What Is Observability: A Practitioner's View

Charity Majors, from Honeycomb.io, recently wrote “Observability: The 5-Year Retrospective.” In it Charity takes a look back, attempts to define what Observability actually is, and lays out a set of capabilities any Observability platform must have. Charity’s vision helps all of us understand what we strive for in creating better software and services. However, I propose that there is a wide gap between the visionaries (or vendors) and the real Observability requirements for teams on the ground. Observability is a practice and not a product. It is time to define observability from a practitioner’s point of view.

Liz Fong-Jones defines observability incredibly well. As an engineer and a practitioner of observability, this rings true. Again, a visionary from Honeycomb and quoted in Charity’s article. But I take much inspiration from this.

Observability is not a binary state; it requires work over time. It’s the ability to swiftly surface relevant data to solve perf regressions, understand how your system works or your code behaves, and resolve incidents. Observability uses instrumentation to help provide context and insights to aid monitoring. While monitoring can help you discover there is an issue, observability can help you discover why.

– Liz Fong-Jones

Let’s dig in a little closer at this quote and take a practitioner’s view point. To wrap up, I really did like the way Charity defined Observability by defining the capabilities that an Observability Platform should have. I’ll give my own take on those.

As a side note, I absolutely refuse to refer to Observability or similar spaces in the Site Reliability Engineering world as “o11y.” Well, except when its really called for.

Over Designing the Problem

Ever heard that it isn’t the destination but the journey that matters? The same is true with Observability. This isn’t something you can just “turn on.” Especially as things start to scale up. If anyone tells you otherwise then they are definitely selling something.

Observability is a practice. For SRE teams that own Observability, it is the practice of setting up an Observability Platform (whether it is built or bought). For all Software Engineers it’s the practice of writing observable code and microservices. This most likely means working with the SRE team to understand the standards and tools to code against so observability is equally applied and available across teams.

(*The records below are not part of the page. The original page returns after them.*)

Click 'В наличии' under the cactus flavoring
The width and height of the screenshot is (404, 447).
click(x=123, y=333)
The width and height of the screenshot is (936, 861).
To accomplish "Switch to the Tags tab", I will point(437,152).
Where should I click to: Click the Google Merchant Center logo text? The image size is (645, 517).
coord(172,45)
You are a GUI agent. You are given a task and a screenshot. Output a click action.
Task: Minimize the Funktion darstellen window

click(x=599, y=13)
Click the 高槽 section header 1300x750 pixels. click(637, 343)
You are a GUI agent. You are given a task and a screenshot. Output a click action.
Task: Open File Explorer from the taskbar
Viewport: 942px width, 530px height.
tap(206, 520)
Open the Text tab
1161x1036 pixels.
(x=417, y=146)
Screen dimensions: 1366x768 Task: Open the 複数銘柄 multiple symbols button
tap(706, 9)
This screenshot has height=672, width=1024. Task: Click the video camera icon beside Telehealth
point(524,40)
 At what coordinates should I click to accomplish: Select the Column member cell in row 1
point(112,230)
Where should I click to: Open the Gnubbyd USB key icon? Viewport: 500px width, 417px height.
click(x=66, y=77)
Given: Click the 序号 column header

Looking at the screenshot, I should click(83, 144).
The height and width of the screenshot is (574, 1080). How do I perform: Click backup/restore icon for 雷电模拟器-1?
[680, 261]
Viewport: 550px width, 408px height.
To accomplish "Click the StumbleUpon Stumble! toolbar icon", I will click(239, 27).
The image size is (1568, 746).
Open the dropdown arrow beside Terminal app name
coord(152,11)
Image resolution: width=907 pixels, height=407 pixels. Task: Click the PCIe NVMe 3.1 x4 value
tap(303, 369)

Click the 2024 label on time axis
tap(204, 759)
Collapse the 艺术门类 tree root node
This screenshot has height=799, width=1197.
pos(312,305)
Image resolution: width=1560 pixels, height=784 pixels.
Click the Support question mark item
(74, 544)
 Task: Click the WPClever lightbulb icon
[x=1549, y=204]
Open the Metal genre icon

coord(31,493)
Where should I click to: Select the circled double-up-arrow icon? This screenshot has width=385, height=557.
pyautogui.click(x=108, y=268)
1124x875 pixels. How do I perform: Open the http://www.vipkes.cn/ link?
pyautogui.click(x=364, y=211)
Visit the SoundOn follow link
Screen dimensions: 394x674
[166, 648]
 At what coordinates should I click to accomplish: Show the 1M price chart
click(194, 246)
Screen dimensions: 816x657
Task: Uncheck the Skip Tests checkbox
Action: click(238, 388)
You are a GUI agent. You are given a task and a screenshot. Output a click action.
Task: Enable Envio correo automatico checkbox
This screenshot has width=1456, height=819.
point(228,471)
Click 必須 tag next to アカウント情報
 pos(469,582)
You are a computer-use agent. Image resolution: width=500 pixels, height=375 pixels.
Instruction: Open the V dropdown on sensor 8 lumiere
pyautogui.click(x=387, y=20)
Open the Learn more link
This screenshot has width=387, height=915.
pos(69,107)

It’s an iterative feedback loop.

Many teams reach for the latest hyped o11y trends or start-up firm. Or laying our complex plans for a Three Pillar Observability Master System plus extra stuff. Here, danger lies. Observability has turned into a much hyped very vendor focused space. Rather, answer the basic questions first and don’t paint the bike shed.

Can customers reach the site?
Are our application instances up and running?
Is debugging information and stack traces available as forensics during an incident?

If these aren’t somehow met, the team does not need an alien technology based advanced tracing and distributed debugger solution. Tracing isn’t first, the customers are. In Charity’s 3 Year Retrospective, one of the best quotes is as follows.

The request is what maps to the user’s real lived experience.

– Charity Majors

This is true, especially as complex systems evolve. However, it is quite common that teams cannot satisfy the three conditions above. Having those three conditions in place will go a long way toward handling customer facing incidents.

From here I recommend building Observability Standards around being able to identify and dashboard the Google SRE’s 4 Golden Signals. Those signals are:

Traffic – The unit of work the microservice does.
Errors – The number of work units failed to process correctly.
Latency – A distribution of how long work units take to process.
Saturation – A measure of capacity or limit of how many work units can be processed.

When these are understood for services a human paged for an incident will have a good chance at pinpointing where and what the problem is. Indeed, these are normally represented as metrics in a time-series database with a bit of math sprinkled on top. I believe that metrics are magic. Therefore, a good metrics system (like Prometheus) can and does help teams solve a wide array of incidents effectively. Metrics are quite efficient to store as well providing obvious cost advantages. This usually hits a sweet spot where understanding is, to further quote the Google SRE Book, “as simple as possible, no simpler.”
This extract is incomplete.